Page text:

Hardware layer 106 may include special programs or drivers to interface peripheral input devices with operating system 104. In particular, hardware layer 106 may translate between electrical signals generated by an input device (examples are not shown in the figure) and the programming languages of operating system 104. Input devices may include a mouse, keyboard, game pad, virtual glove, joystick, or trackball, for example. In addition, hardware layer 106 may include a network connection interface that will allow computer device 100 to link to one or more of the electronic exchanges 110 through one or more networks.
For sake of illustration, a network represents a group of computers and/or associated devices that are connected by communications medium or facilities. A network can be as small as a LAN (local area network) consisting of a few computers, printers, and/or other devices, or it can consist of many small and large computers distributed over a vast geographic area (WAN or wide area network), or it can consist of both types of networks (both LAN and WAN). There are many different types of networks, combinations of network types, and network environments known in the art that can be used to link computer device 100 to electronic exchange 110. Such networking environments are commonplace in homes, offices, enterprise-wide computer networks, intranets, and the Internet, for example. Intermediate computer devices such as gateways (not shown) may be used to receive market information from one or more of the electronic exchanges 110 and convert the market information to a format compatible with the protocols used by computer device 100, and vice-versa, using conversion techniques known in the art.
Operating system 104 may be used to manage hardware layer 106 and the software resources of computer device 100. General functions of operating system 104 might include processor management, memory management, device management, storage management, application interface, and user interface. Any type of operating system 104 may be used to implement the present embodiments, and examples of common operating systems include Microsoft Windows family of operating systems, the UNIX family of operating systems, and the Macintosh operating systems. However, it will be recognized by those of ordinary skill in the art that the added complexity of an operating system may not be necessary to perform the functions herein. For example, an operating system may not be needed if the present embodiments were implemented in hardware using, for example, hardware components such as ASICs.
Leaning manager 102 is preferably a software application that interfaces with operating system 104 to coordinate automated or semi-automated trading tools. Leaning manager 102 is preferably implemented by using a C or C++ based software program, though other suitable program languages can be utilized such as Java. Leaning manager 102 may be configured to work with any type of automated or semi-automated trading tool 108 to provide the functionality described herein.

Excerpted data:
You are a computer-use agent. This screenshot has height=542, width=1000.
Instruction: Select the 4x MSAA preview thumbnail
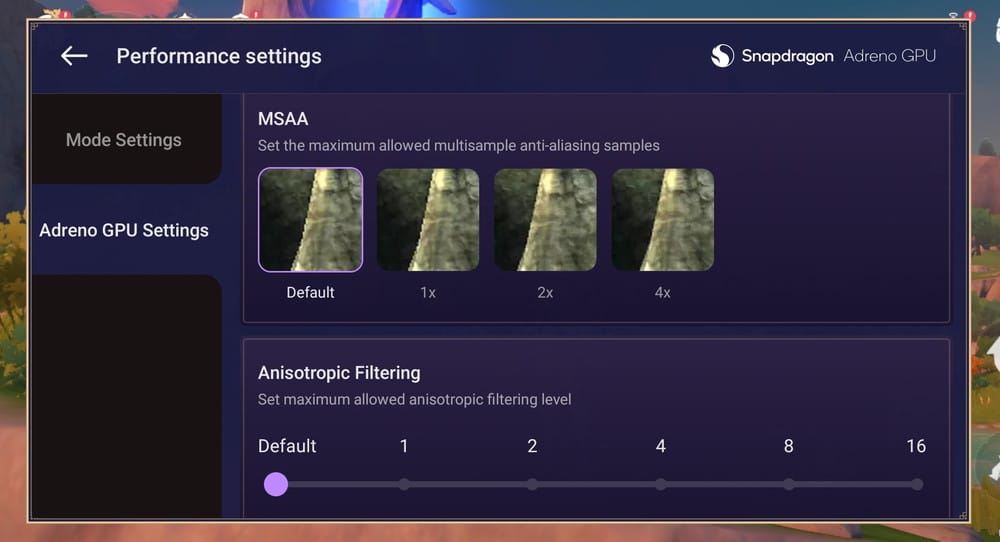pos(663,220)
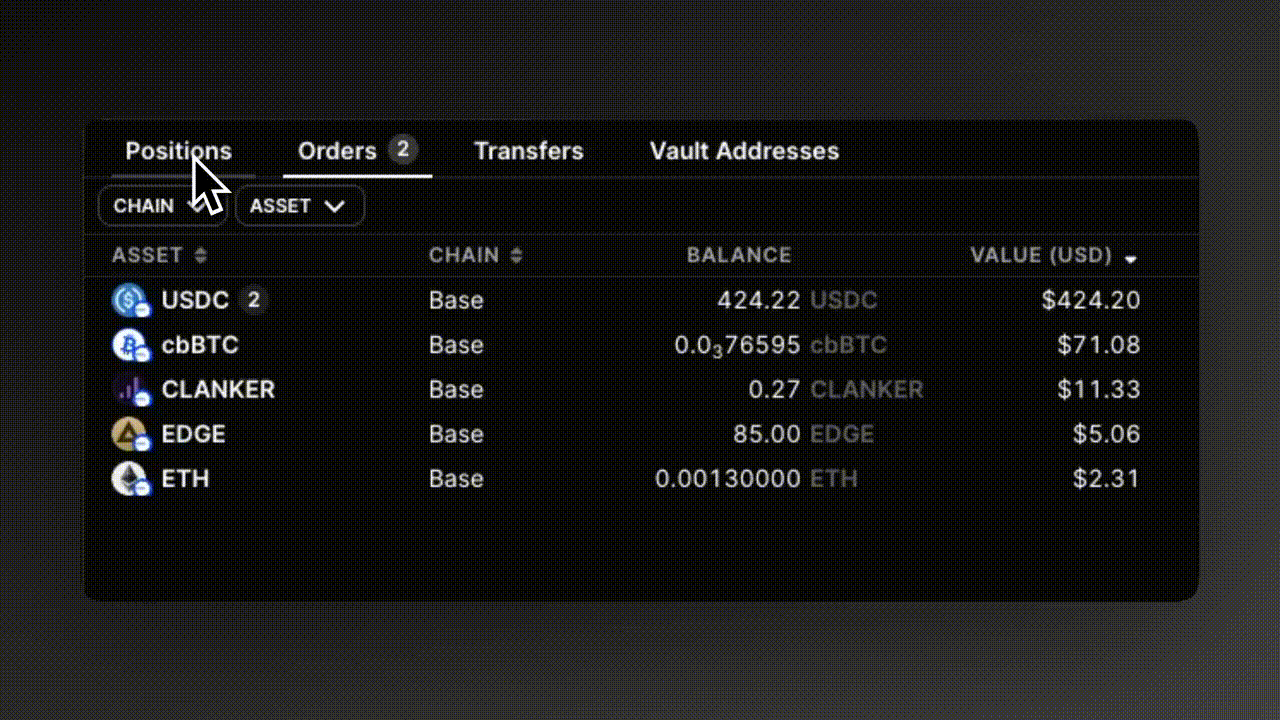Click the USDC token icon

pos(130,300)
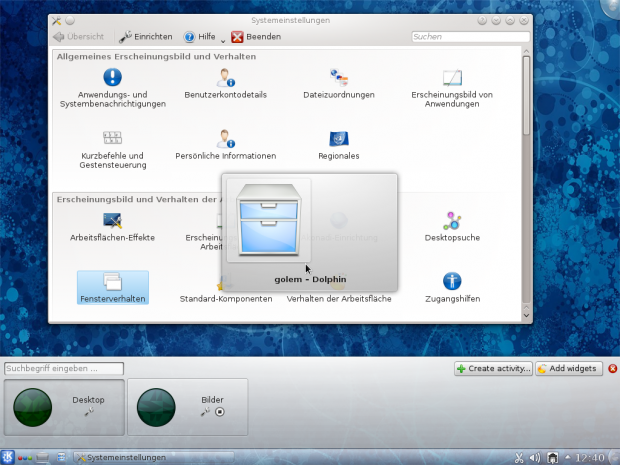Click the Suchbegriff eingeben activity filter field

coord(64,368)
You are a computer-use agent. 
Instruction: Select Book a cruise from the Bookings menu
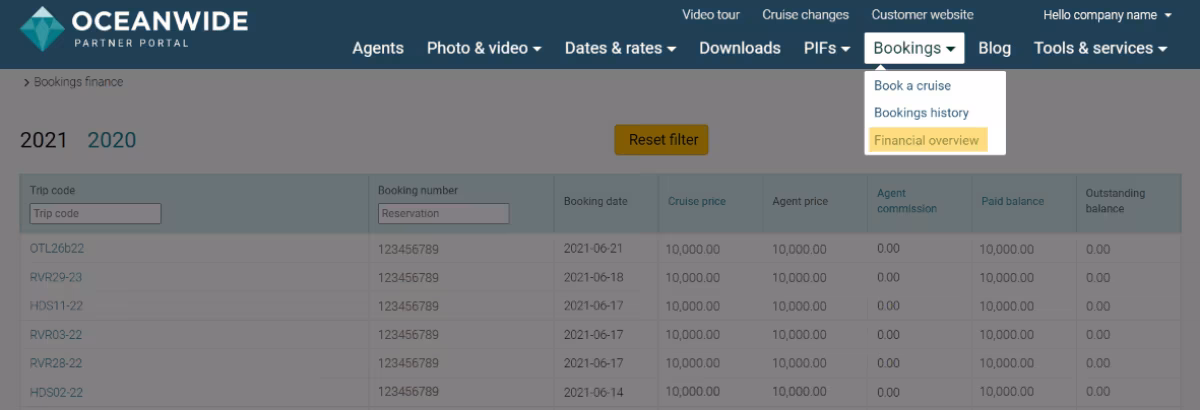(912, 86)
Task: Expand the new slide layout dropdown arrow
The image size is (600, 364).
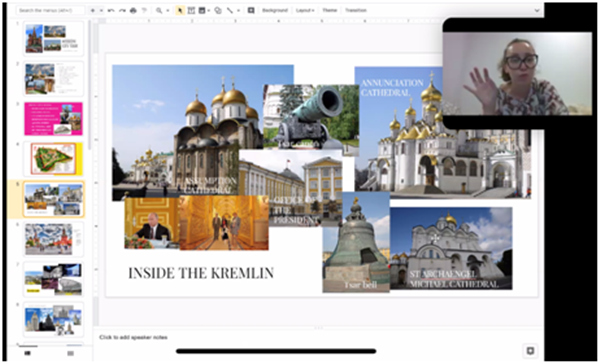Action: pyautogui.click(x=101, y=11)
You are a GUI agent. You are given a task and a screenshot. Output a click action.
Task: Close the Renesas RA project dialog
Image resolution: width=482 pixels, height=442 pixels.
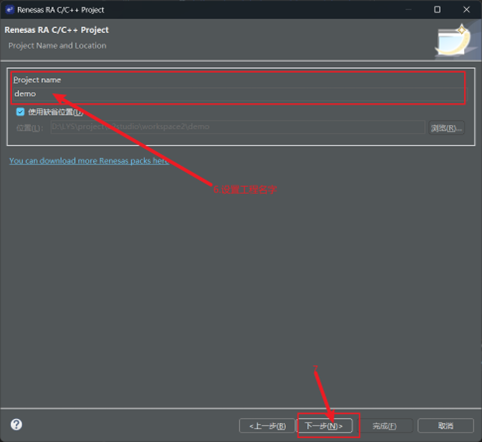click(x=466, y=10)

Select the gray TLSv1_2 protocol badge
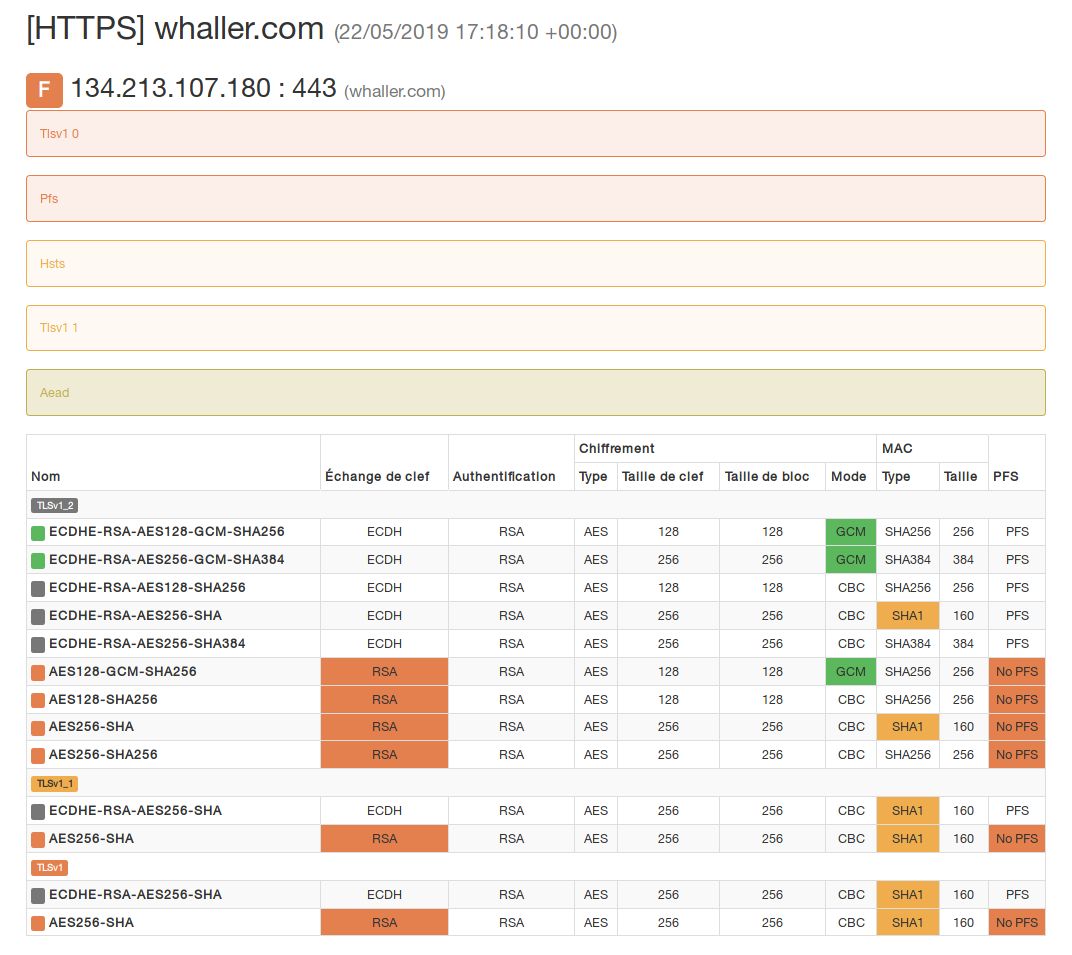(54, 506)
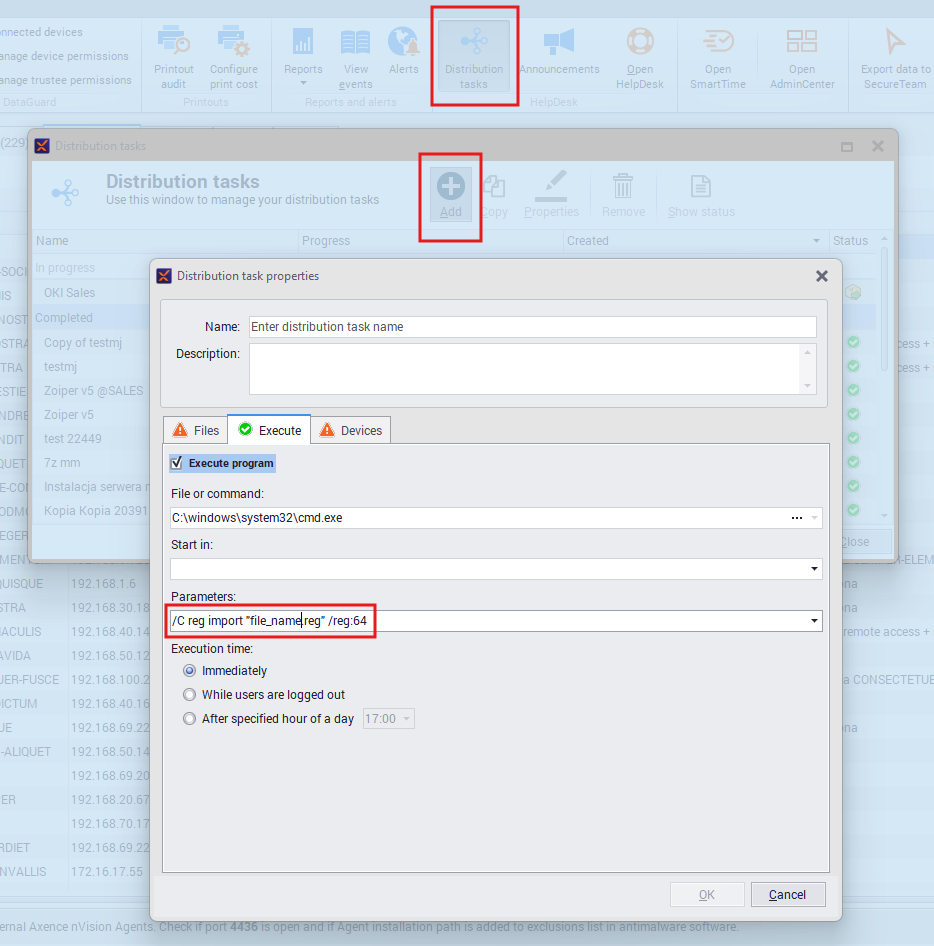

Work to do: Please list every input device named in the trading-software text above.

Result of this exercise: mouse, keyboard, game pad, virtual glove, joystick, trackball